## What you should do
Rewrite the records from the start through the line that contains "Francisco Javier López (44, 93)", changing "Construction" to "Building" and leaving everything else as it is.

## Dataset extract

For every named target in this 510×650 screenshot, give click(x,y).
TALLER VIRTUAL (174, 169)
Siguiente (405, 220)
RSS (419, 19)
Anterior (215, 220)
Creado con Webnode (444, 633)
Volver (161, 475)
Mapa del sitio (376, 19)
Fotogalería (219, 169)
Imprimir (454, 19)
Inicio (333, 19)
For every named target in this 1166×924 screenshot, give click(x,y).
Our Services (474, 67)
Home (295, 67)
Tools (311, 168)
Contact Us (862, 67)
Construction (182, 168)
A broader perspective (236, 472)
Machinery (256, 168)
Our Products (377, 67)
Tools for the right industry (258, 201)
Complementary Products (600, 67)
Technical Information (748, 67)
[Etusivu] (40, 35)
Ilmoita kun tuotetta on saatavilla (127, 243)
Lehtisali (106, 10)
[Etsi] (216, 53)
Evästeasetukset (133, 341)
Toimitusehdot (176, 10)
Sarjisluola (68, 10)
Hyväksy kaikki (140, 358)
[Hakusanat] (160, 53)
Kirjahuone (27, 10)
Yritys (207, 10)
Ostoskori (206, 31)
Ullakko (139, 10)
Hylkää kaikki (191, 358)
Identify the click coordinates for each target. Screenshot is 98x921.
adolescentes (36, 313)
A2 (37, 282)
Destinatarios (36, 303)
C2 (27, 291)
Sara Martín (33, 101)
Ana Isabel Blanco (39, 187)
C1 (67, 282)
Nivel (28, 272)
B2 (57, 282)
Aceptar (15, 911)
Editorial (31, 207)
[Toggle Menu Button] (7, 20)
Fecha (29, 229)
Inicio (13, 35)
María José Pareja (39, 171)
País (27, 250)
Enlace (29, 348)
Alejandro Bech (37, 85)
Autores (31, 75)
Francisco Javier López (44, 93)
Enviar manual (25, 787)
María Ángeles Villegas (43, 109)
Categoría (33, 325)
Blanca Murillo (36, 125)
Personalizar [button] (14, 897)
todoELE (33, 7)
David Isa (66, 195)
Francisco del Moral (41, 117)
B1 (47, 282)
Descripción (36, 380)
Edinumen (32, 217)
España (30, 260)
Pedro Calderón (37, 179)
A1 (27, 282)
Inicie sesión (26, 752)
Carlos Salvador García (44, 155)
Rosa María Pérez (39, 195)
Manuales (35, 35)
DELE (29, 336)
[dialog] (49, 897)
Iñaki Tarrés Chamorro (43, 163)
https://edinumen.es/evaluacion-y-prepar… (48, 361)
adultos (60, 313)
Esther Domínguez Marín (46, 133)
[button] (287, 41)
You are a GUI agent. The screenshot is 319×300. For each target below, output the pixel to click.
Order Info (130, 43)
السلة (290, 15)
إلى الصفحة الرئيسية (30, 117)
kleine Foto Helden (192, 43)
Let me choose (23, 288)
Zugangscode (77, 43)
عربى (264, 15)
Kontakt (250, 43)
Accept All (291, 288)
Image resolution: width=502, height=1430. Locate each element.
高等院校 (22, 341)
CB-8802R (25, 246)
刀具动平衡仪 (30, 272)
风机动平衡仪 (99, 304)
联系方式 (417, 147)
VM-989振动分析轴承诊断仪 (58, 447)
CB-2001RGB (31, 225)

## Final result
For every named target in this 510×650 screenshot, give click(x,y).
TALLER VIRTUAL (174, 169)
Siguiente (405, 220)
RSS (419, 19)
Anterior (215, 220)
Creado con Webnode (444, 633)
Volver (161, 475)
Mapa del sitio (376, 19)
Fotogalería (219, 169)
Imprimir (454, 19)
Inicio (333, 19)
For every named target in this 1166×924 screenshot, give click(x,y).
Our Services (474, 67)
Home (295, 67)
Tools (311, 168)
Contact Us (862, 67)
Building (182, 168)
A broader perspective (236, 472)
Machinery (256, 168)
Our Products (377, 67)
Tools for the right industry (258, 201)
Complementary Products (600, 67)
Technical Information (748, 67)
[Etusivu] (40, 35)
Ilmoita kun tuotetta on saatavilla (127, 243)
Lehtisali (106, 10)
[Etsi] (216, 53)
Evästeasetukset (133, 341)
Toimitusehdot (176, 10)
Sarjisluola (68, 10)
Hyväksy kaikki (140, 358)
[Hakusanat] (160, 53)
Kirjahuone (27, 10)
Yritys (207, 10)
Ostoskori (206, 31)
Ullakko (139, 10)
Hylkää kaikki (191, 358)
Identify the click coordinates for each target. Screenshot is 98x921.
adolescentes (36, 313)
A2 (37, 282)
Destinatarios (36, 303)
C2 (27, 291)
Sara Martín (33, 101)
Ana Isabel Blanco (39, 187)
C1 (67, 282)
Nivel (28, 272)
B2 (57, 282)
Aceptar (15, 911)
Editorial (31, 207)
[Toggle Menu Button] (7, 20)
Fecha (29, 229)
Inicio (13, 35)
María José Pareja (39, 171)
País (27, 250)
Enlace (29, 348)
Alejandro Bech (37, 85)
Autores (31, 75)
Francisco Javier López (44, 93)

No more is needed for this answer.